#### Study questions:
[a] Answer these from the discussion of drive jumpers, one line each:
(i) What message appears once System Commander starts to boot from Windows 98?
(ii) How does a cable select cable usually look different?
(iii) On the NEC drive, what does the switch called MST set when it is on, and when it is off?
[b] Rewrite the discussion of drive jumpers from "But there may" to "same jumper settings?", replacing "jumper settings" with "switch settings".
[c] Carry the discussion of drive jumpers on past its last sentence.

#### Text block:
Segment Open

Things seem to be improving somewhat after your
messages which are incredibly helpful: Many thanks
I have System Commander installed and suddenly the whole thing can
see everything on the drives except things like io.sys off which it boots.
So I can get SC to identify that windows 98 is there but as soon as
it starts to boot off it, I get a 'bootable media not found message'.
I should probably try to see how I can boot off an SC boot floppy
and see if it is possible to correct this problem
And you were right on the POST question. It identifies the BIOS and
counts memory very quickly THEN it does something very slowly indeed.

Thats odd. Maybe whats happening is that the drive jumpering
is wrong and that thats whats causeing that big pause.
Apparently then it sees and identifies the hard drives very
quickly (probably because I told it what CHS was there).
But there may well be a problem with the jumpers on the drives although I
seem to remember that they were working fine when I took the drives out of
the computer where they were so they should work properly in their present
computer with the same jumper settings?

The jumper settings have to be correct for the PARTICULAR
combination of drives on a PARTICULAR ribbon cable. You
have to have just one master and just one slave on each cable.
When that didnt prove true, I tried using master on the master
drive and cable select on the swapfile drive (because there is
no instruction for setting this drive as a slave for some reason
I can't really understand:

There must be. You must be misreading the label.
Check the web site for that particular drive. The web
site usually spells out the jumpering more clearly,
just because there isnt that much room on the label.
I am not using any particularly selectable cable)

A cable select cable usually has different
colored connectors for each connector.
 
ROD SAID That last is more commonly due to a problem with the drive
jumpering, usually seen when the drives arent jumpered
properly with just one master and one slave per cable,
or with cable select and a cable select cable.


Rod, you were absolutely right: Although I havent tried it yet, I did
discover from the NEC site that this drive (besides being one of the only
drives I have seen without the relatively obvious jumper selections written
on itbesides being marked on the jumpers/switches) has totally non-obvious
selections. Basically there are 4 switches with the first (called MST) being
EITHER master if on OR slave if off!! In fact, slightly confusingly for a
drive with four switches, if you look at the other side of the switch, by
the next chip., it does suggest this.

Segment Closed

#### Data section:
Segment Open

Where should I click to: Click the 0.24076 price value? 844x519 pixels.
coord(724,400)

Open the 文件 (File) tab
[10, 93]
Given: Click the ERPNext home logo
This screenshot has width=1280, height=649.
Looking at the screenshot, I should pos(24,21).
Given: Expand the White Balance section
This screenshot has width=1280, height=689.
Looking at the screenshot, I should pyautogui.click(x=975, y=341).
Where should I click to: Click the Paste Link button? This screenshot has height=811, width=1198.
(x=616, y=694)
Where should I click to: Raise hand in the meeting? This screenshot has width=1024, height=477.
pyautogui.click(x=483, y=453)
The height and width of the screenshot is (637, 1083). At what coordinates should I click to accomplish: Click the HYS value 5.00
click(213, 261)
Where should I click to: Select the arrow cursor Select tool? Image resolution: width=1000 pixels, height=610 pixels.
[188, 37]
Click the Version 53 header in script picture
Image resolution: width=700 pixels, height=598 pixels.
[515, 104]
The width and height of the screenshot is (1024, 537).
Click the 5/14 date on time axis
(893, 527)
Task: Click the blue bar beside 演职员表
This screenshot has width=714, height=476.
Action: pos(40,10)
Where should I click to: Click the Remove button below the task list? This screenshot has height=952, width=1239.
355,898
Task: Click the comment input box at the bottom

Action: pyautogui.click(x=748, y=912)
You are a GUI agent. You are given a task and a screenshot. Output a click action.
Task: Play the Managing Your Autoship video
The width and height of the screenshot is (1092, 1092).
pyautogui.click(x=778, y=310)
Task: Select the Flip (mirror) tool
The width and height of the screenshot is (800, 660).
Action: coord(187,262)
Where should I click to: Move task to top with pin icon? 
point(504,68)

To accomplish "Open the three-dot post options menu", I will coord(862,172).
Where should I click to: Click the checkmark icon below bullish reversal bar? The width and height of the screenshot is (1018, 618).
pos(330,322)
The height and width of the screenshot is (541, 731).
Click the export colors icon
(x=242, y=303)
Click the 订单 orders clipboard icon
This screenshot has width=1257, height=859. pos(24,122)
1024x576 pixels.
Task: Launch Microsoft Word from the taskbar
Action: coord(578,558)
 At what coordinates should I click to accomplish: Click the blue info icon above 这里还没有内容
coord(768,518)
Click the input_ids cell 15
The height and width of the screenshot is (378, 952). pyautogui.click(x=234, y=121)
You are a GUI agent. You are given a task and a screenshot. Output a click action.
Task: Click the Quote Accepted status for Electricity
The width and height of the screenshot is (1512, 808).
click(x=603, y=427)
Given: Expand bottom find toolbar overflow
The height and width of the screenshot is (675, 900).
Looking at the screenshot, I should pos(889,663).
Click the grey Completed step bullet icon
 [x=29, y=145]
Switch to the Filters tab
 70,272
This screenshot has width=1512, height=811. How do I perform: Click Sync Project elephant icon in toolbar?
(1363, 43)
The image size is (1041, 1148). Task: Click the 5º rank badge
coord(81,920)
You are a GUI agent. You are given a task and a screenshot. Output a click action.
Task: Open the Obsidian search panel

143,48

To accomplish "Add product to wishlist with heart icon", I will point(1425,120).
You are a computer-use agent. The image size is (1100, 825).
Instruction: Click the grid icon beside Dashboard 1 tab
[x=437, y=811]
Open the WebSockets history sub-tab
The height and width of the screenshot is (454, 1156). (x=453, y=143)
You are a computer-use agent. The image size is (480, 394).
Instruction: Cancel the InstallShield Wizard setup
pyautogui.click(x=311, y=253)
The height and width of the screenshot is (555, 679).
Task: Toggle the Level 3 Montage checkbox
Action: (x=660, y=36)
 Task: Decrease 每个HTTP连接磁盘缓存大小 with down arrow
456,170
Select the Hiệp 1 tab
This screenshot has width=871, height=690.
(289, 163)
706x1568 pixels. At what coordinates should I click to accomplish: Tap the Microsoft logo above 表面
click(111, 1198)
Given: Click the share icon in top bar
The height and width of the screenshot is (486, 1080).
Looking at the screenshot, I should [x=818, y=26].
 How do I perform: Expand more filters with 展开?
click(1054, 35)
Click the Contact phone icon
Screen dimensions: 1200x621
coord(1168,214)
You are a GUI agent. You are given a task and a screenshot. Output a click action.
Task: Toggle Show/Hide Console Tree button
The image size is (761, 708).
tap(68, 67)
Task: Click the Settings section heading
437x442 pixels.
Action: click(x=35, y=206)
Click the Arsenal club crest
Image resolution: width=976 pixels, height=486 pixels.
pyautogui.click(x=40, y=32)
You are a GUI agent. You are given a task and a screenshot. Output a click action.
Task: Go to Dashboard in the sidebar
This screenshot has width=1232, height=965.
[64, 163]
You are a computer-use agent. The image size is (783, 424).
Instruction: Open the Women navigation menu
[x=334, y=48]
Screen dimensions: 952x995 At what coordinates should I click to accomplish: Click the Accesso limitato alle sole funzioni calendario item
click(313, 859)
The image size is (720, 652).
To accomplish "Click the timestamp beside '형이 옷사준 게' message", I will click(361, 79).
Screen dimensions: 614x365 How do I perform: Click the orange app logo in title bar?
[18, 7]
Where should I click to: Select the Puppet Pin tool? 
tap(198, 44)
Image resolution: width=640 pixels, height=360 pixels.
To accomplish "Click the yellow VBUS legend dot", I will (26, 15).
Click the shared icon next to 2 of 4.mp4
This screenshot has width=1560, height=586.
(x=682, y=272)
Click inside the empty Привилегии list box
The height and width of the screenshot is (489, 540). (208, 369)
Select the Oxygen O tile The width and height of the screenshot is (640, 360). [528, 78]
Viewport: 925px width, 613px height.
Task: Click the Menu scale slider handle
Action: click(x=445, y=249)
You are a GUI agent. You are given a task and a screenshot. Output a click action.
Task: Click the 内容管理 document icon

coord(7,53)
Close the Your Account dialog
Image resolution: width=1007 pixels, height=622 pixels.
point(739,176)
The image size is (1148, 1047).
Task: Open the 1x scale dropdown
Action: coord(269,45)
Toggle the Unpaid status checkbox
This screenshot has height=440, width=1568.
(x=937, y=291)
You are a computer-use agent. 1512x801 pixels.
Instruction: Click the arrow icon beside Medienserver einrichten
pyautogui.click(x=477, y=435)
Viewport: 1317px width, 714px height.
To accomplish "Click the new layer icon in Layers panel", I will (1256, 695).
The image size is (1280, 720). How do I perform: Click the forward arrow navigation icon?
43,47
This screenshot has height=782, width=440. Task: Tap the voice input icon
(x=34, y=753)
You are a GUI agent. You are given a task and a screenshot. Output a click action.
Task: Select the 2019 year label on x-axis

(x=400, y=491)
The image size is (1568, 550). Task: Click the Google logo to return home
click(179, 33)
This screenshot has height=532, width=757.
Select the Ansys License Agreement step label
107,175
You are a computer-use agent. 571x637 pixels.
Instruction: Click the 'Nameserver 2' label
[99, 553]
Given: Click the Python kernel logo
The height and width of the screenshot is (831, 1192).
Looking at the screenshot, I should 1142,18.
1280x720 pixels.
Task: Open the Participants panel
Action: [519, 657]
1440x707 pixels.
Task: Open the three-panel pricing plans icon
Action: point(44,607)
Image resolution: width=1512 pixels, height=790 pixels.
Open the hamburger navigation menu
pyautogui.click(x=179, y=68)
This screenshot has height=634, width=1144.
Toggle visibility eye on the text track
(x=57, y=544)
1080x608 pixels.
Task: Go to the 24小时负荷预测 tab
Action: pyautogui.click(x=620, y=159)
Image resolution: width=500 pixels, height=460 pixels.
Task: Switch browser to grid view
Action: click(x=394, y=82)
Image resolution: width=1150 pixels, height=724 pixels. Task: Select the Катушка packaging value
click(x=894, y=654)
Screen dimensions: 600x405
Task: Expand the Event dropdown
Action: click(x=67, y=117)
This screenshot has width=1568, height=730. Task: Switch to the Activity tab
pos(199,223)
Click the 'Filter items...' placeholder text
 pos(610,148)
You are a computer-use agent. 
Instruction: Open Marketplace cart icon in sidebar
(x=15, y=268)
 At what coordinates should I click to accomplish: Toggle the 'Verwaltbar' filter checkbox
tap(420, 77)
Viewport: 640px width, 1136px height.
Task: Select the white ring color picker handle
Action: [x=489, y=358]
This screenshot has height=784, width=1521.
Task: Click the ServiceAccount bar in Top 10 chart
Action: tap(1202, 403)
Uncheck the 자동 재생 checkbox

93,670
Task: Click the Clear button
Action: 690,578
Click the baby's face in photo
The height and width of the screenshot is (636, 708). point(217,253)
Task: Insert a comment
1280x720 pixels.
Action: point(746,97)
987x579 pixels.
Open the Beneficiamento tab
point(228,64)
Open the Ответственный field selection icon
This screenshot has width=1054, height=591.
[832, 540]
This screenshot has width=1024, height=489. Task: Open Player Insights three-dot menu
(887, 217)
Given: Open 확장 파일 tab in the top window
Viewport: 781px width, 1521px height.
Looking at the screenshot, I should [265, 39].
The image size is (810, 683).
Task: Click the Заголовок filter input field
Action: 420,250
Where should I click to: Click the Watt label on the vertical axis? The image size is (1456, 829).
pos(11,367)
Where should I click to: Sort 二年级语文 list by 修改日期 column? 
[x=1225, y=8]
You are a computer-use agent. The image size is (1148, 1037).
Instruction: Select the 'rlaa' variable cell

Segment Closed

#### Expected outputs:
[a]
(i) 'bootable media not found'
(ii) It usually has a different colored connector for each connector.
(iii) Master when on, slave when off.

[b]
But there may well be a problem with the jumpers on the drives although I
seem to remember that they were working fine when I took the drives out of
the computer where they were so they should work properly in their present
computer with the same switch settings?

[c]
The second is a cable select as suggested on it and the third and fourth are
factory selectable only (whatever that means, - probably that there is
nothing connected to them underneath?)

MFS
 
My father's son said:
Rod, you were absolutely right: Although I havent tried it yet, I did
discover from the NEC site that this drive (besides being one of the only
drives I have seen without the relatively obvious jumper selections written
on itbesides being marked on the jumpers/switches) has totally non-obvious
selections. Basically there are 4 switches with the first (called MST) being
EITHER master if on OR slave if off!! In fact, slightly confusingly for a
drive with four switches, if you look at the other side of the switch, by
the next chip., it does suggest this.
The second is a cable select as suggested on it and the third
and fourth are factory selectable only (whatever that means,
- probably that there is nothing connected to them underneath?)

More commonly its used for a factory test.
 
Hi again Rod

Well everything is working now on the DRIVE side as you suggested, or almost
everything: The system wont actually boot.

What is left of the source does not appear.